Last year, at an intelligence squared event, James Watson stated that one of the biggest improvements in medicine would be personalised genome sequencing, whereby patients will have a personalised healthcare plan developed from their genome sequence. Personalised genome sequencing is now becoming a reality in Norway, less than a decade after the first human genome was fully sequenced.

Norway’s plan is to focus on cancer care. Several phases have been outlined. Initially, in the pilot phase the Norwegian Cancer Genomics Consortium will look at 3,000 previous tumour biopsies to better understand how different cancer mutations respond to drugs. Furthermore, 1,000 patients will also have their genomes sequenced. The next phase will see specific clinical, computing and laboratory infrastructure being built.

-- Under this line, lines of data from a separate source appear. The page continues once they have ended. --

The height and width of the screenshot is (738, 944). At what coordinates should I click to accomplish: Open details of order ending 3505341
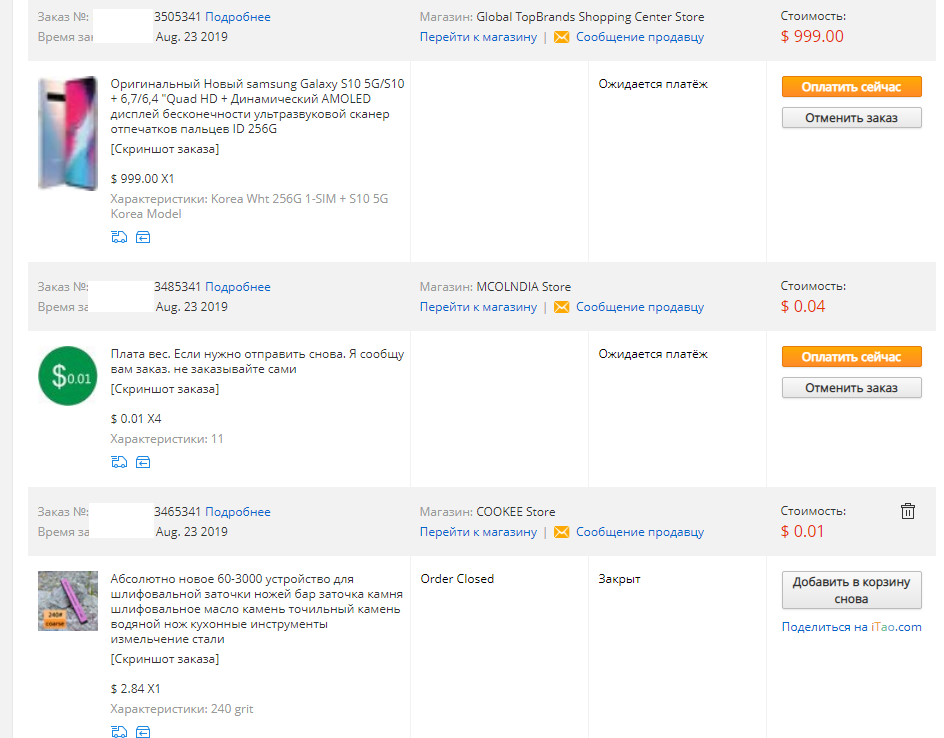238,17
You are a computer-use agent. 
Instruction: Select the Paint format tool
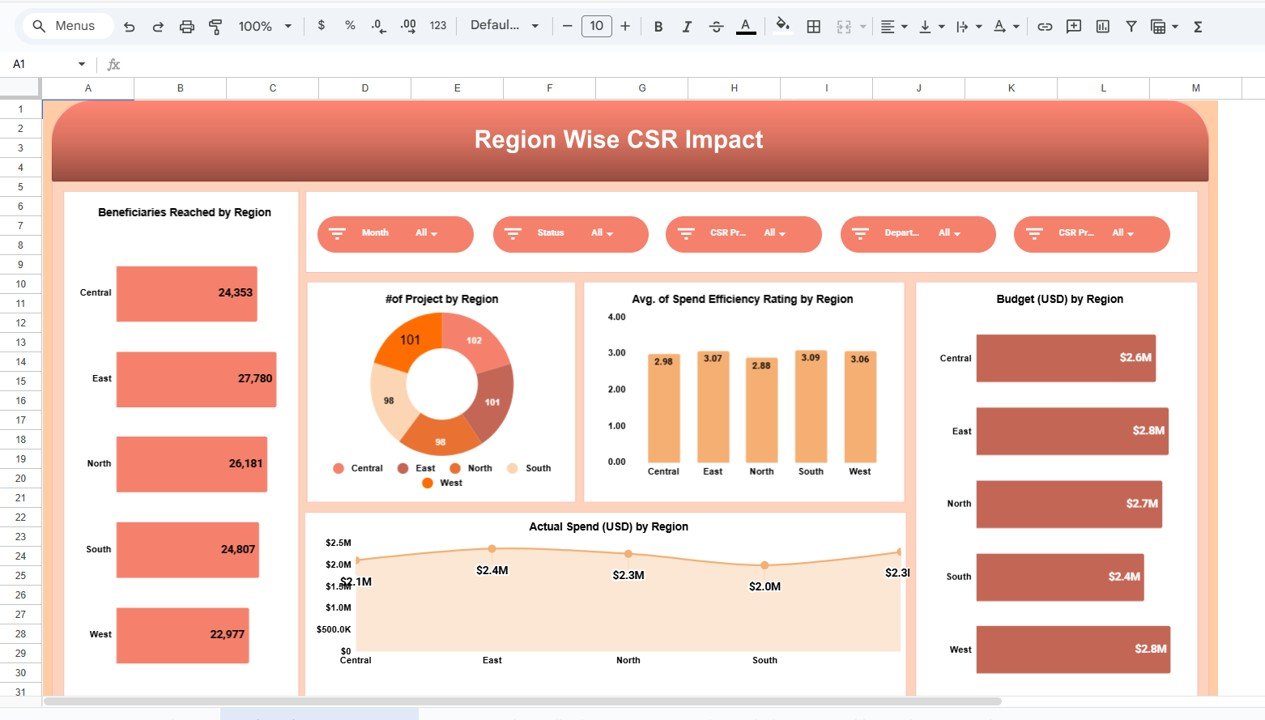pos(215,26)
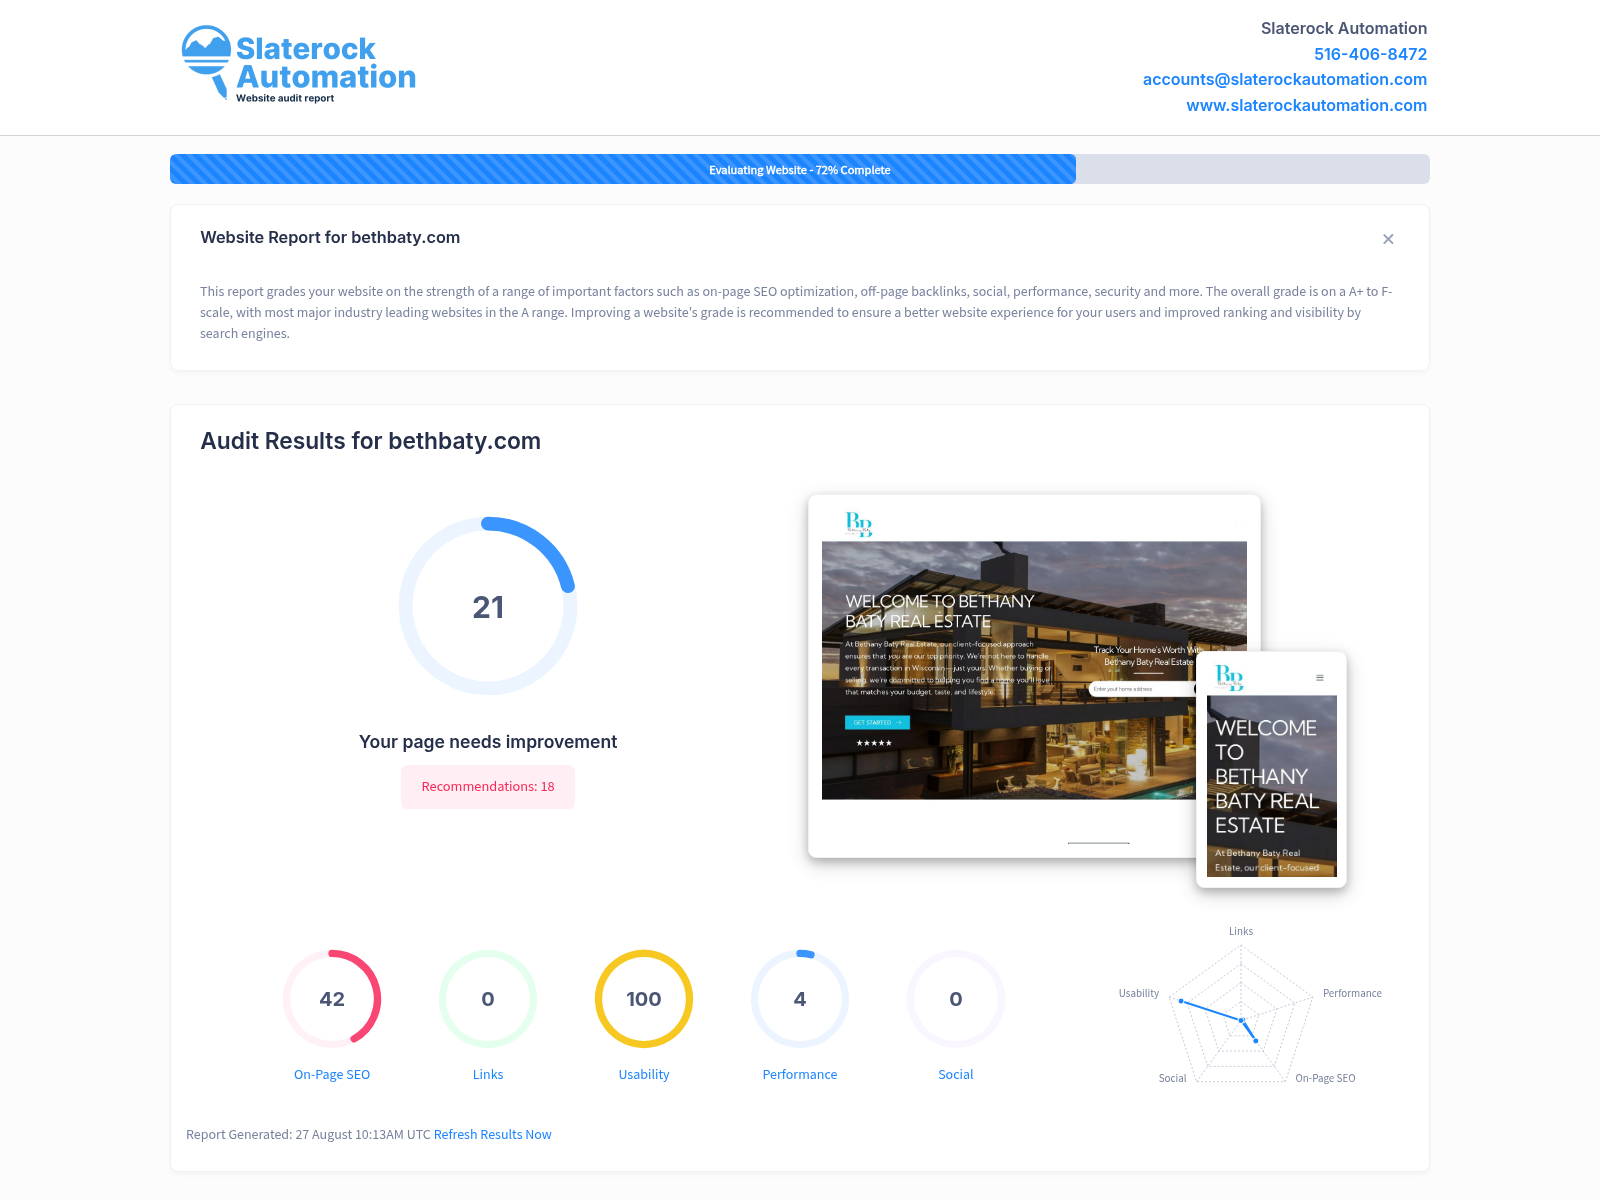Viewport: 1600px width, 1200px height.
Task: Click Refresh Results Now link
Action: [492, 1134]
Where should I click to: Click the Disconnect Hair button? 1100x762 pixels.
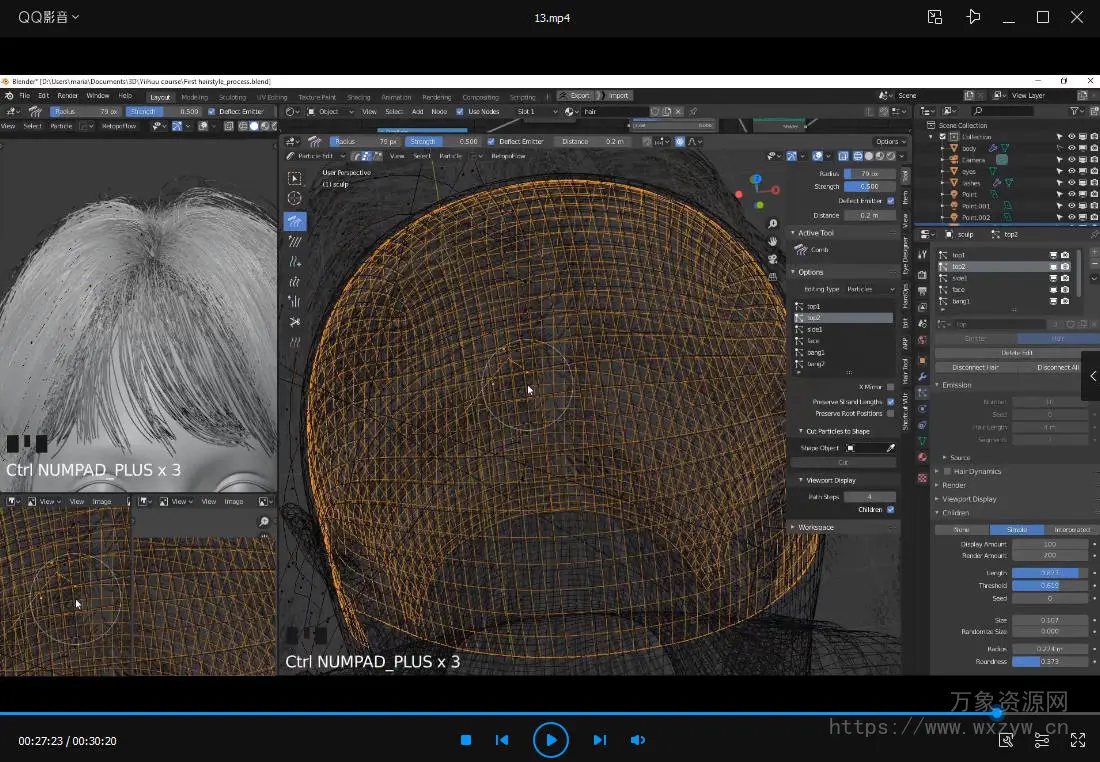975,367
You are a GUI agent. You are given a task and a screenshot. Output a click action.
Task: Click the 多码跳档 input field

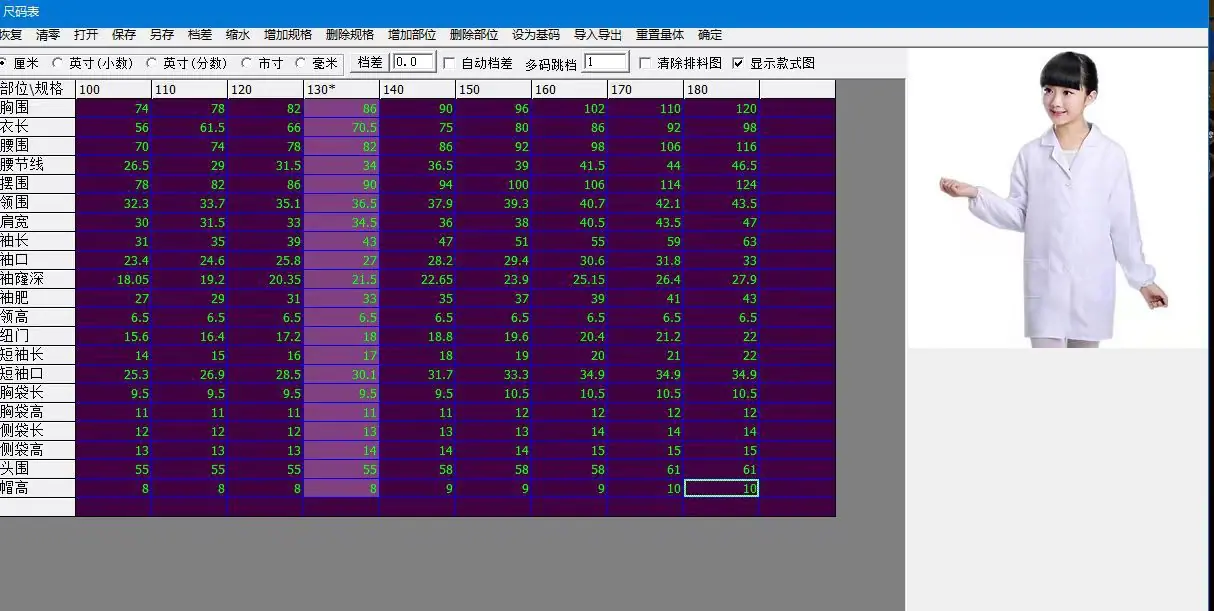click(606, 62)
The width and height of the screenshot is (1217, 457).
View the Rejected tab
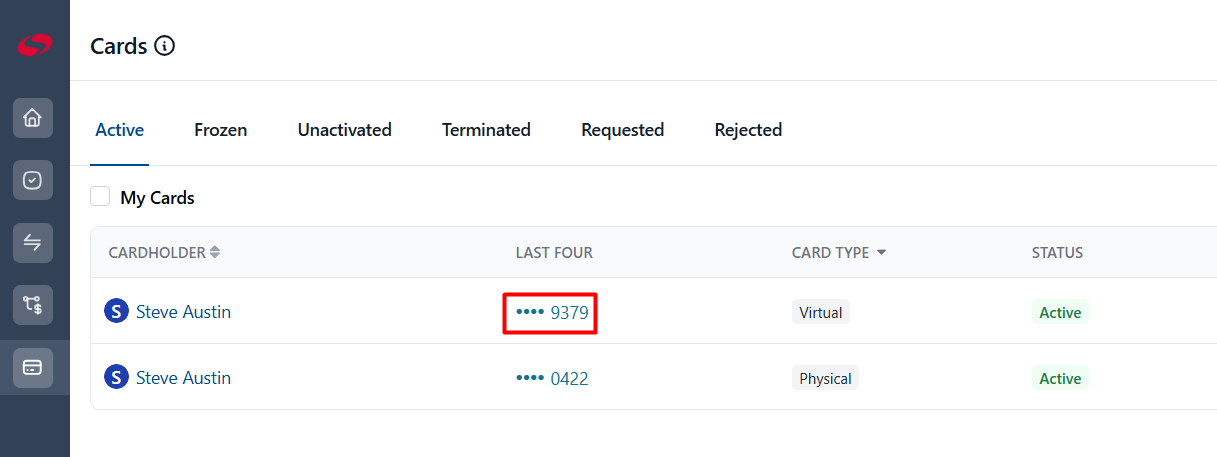coord(748,130)
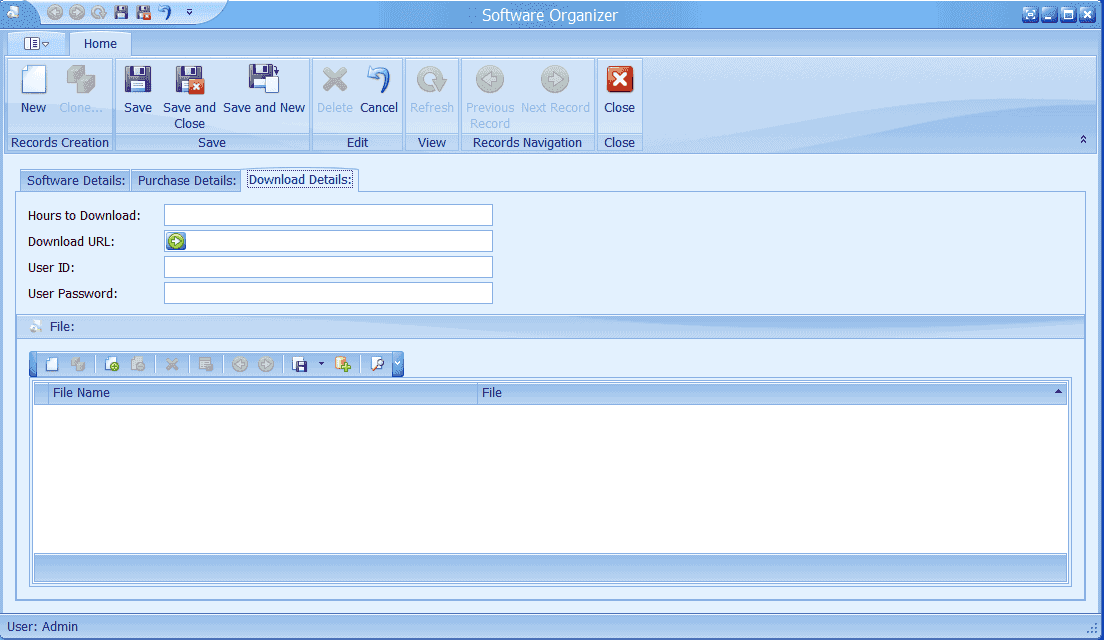Open the application menu dropdown left of Home
The image size is (1104, 640).
(x=36, y=44)
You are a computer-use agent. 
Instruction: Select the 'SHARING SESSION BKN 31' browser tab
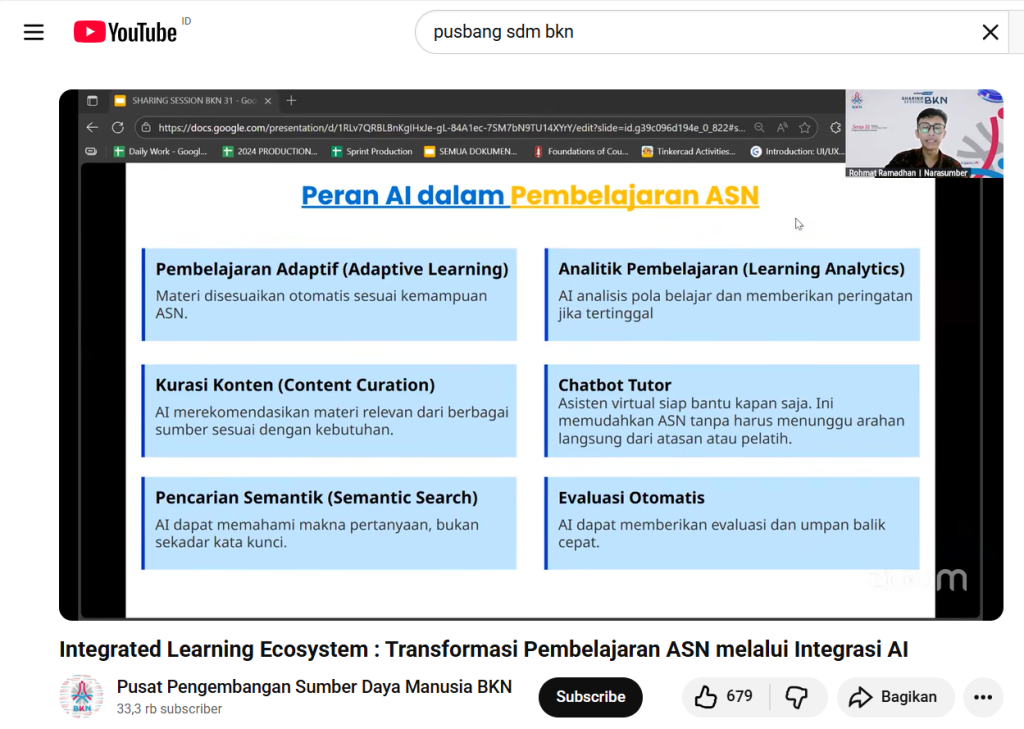point(185,101)
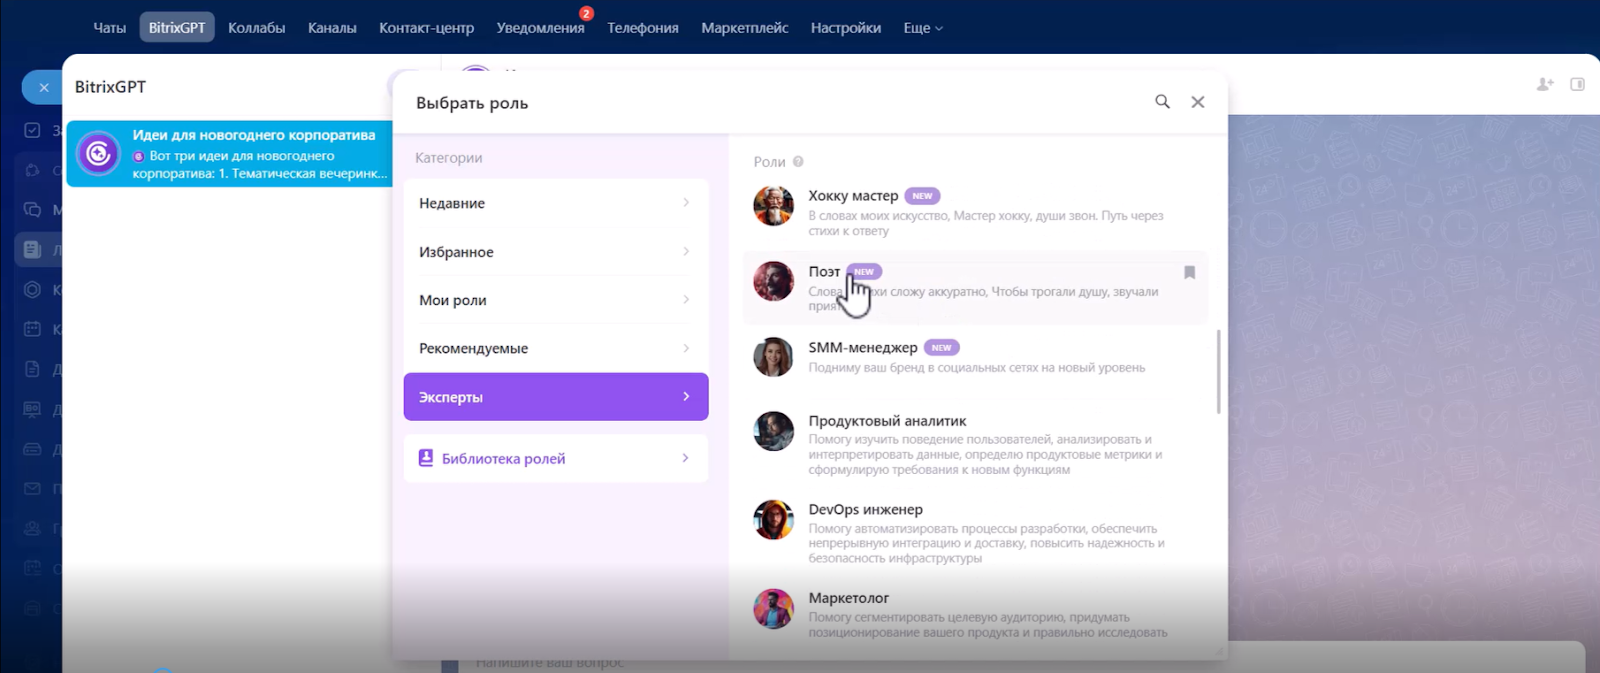The image size is (1600, 673).
Task: Click the Хокку мастер avatar
Action: click(x=773, y=206)
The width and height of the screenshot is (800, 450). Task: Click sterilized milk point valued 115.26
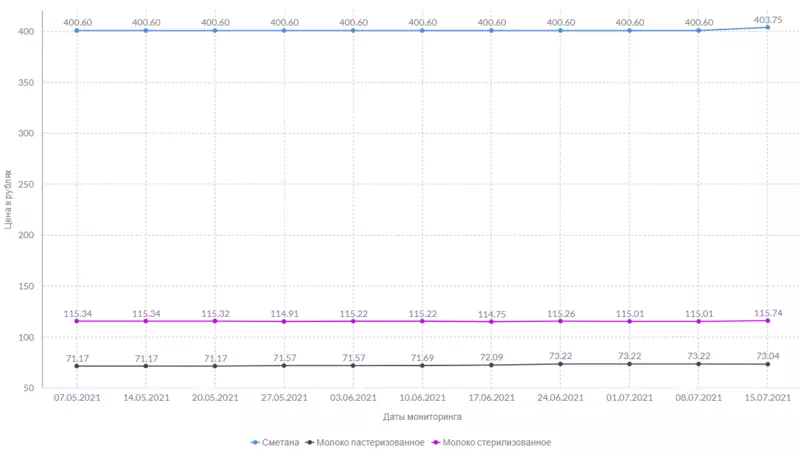click(560, 321)
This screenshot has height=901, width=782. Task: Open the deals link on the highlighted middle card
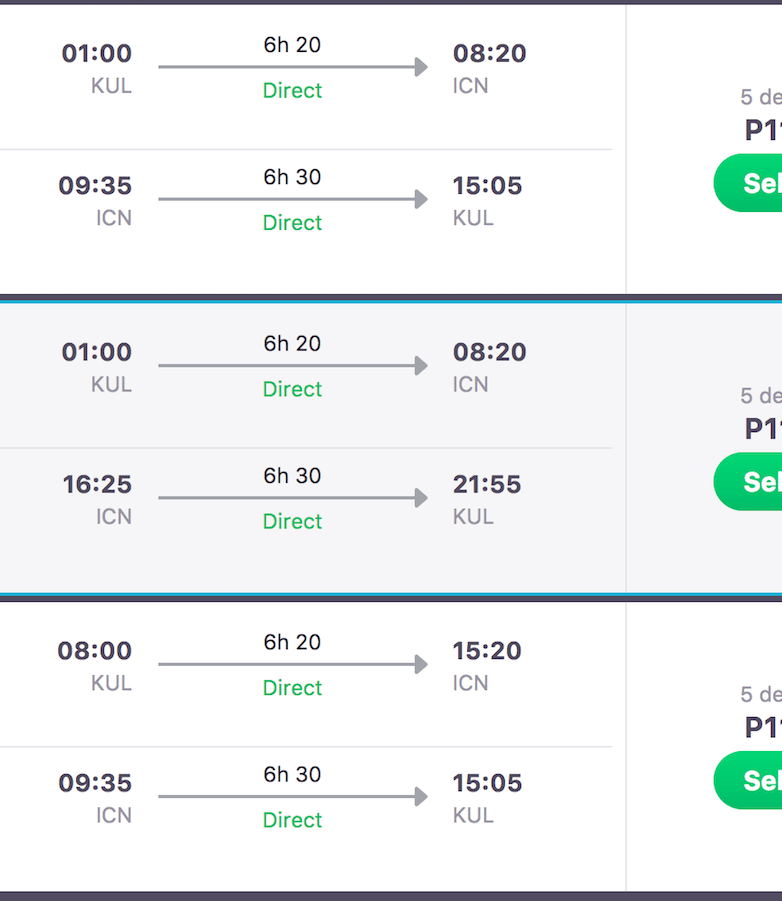760,396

Although, Norway is the first to incorporate genome sequencing into its national health system; it is not the first country to have personalised medicine. The UK and USA already have personalised medicine; just not on as large a scale as Norway’s proposed plans. In the UK, the NHS is currently only conducting research, with DNA extraction, storage and testing of tumour genomes. In Boston, USA, researchers at Massachusetts general hospital have developed a test for 15 genes which are already targeted by current cancer drugs. Norway’s plans differ to Boston’s targeted testing, for within their healthcare system they plan to sequence entire genomes. It will be interesting to see which country’s strategy is preferable. Norway could just be putting in place infrastructure for general personalised healthcare, which does not just focus on cancer treatment. Furthermore, who knows what the extra data could reveal, perhaps even mutations in other genes.

It is exciting to see how research and healthcare are merging together more and more. Who knows what could be revealed through using personalised genome sequencing and how the future of healthcare will be shaped.